IMHO the root of the issue is that "AI" is being anthropomorphised, or oversold as actually "intelligent".

If there's anything I've learned about software, "intelligent" usually means "we've thrown a lot of intelligent people at the problem, and made the solution even more complicated".

Machine learning is not software, but probably should be approached as such. It's a program that takes some input and transforms it into some output. But I suppose if society really cared about physical or mental health, we wouldn't have had cigarettes or slot machines.

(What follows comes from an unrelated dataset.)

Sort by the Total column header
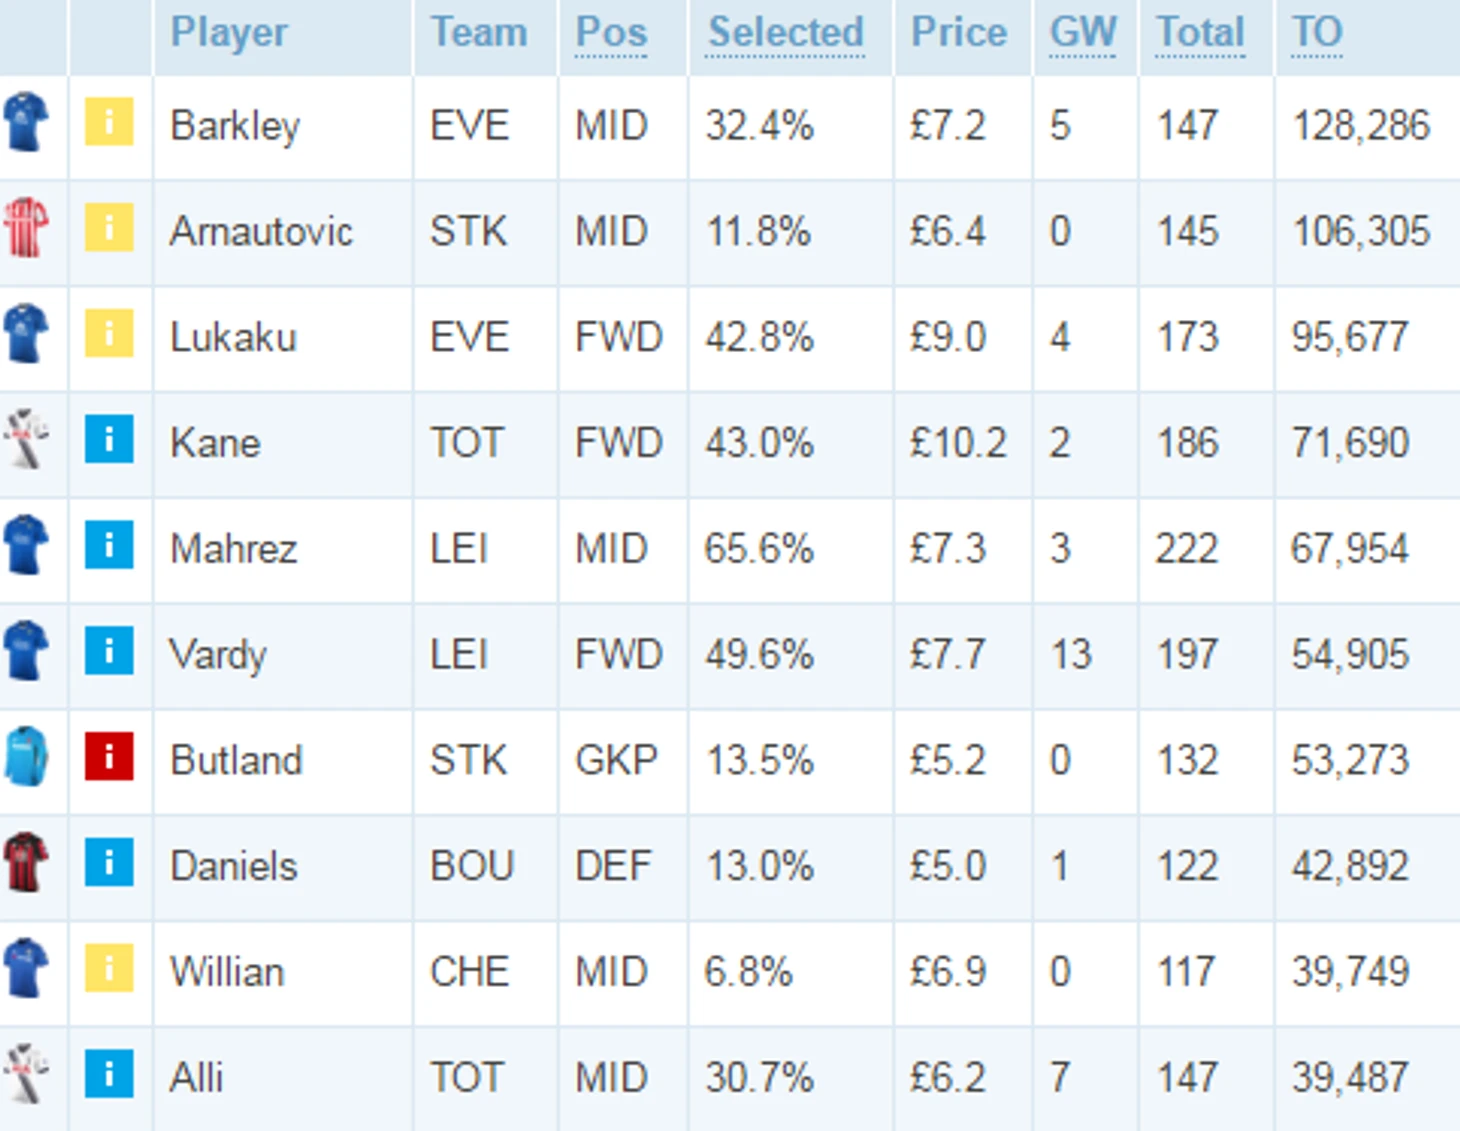The image size is (1460, 1131). point(1200,33)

escapecharacter 3 days ago | parent [-]

A helpful, and snarky, critique of the majestic rhetoric around “cloud computing” was to mentally replace “cloud” with “someone else’s computer”.

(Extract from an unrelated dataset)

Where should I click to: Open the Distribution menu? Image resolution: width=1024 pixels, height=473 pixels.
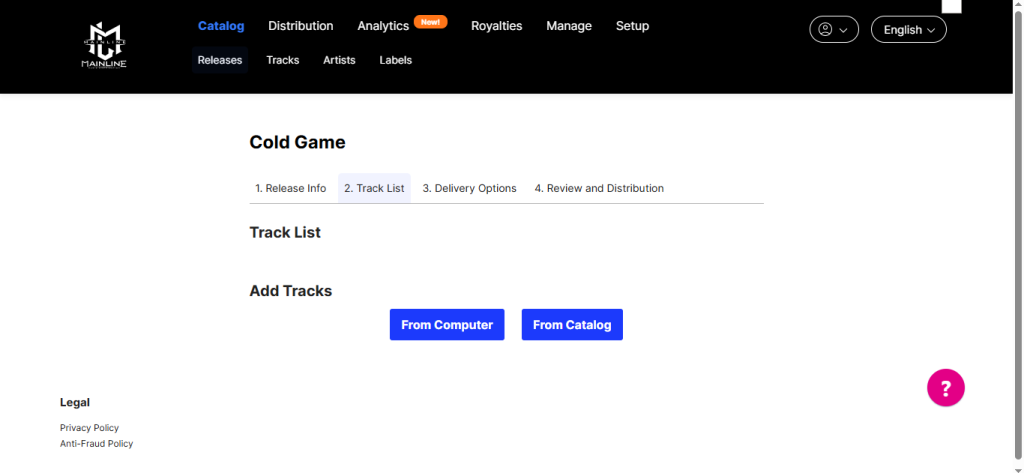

When thinking through a claim of what AI can do, you can do the same. “AI” -> “just some guy”. If that doesn’t feel fair, try “AI” -> “some well-read, eager-to-please intern”.

fragmede 3 days ago | parent [-]

Was all that snark, the cloud to ass" string replacement firefox extension; was it actually helpful? We're still trying to sell the masses (and ourselves) on the benefits of self-hosting, and the cost of cloud hosting vs on-prem has never really been answered. Don't get me wrong, a trawl through my comments here will find I don't always manage to hold my tongue when I'm feeling snarky, so I very much understand the desire, but at the end of the day, what has that actually helped? My friends who were Unix and Linux sysadmins who didn't manage to upskill are still out of a job when their employers moved the servers they were babysitting into the cloud, and my data is still swimming around somewhere in Facebook and Google's data centers.

Sure let's call the AI names, behind its back and to its face if we're feeling particularly bold, but is that actually going to amount to anything?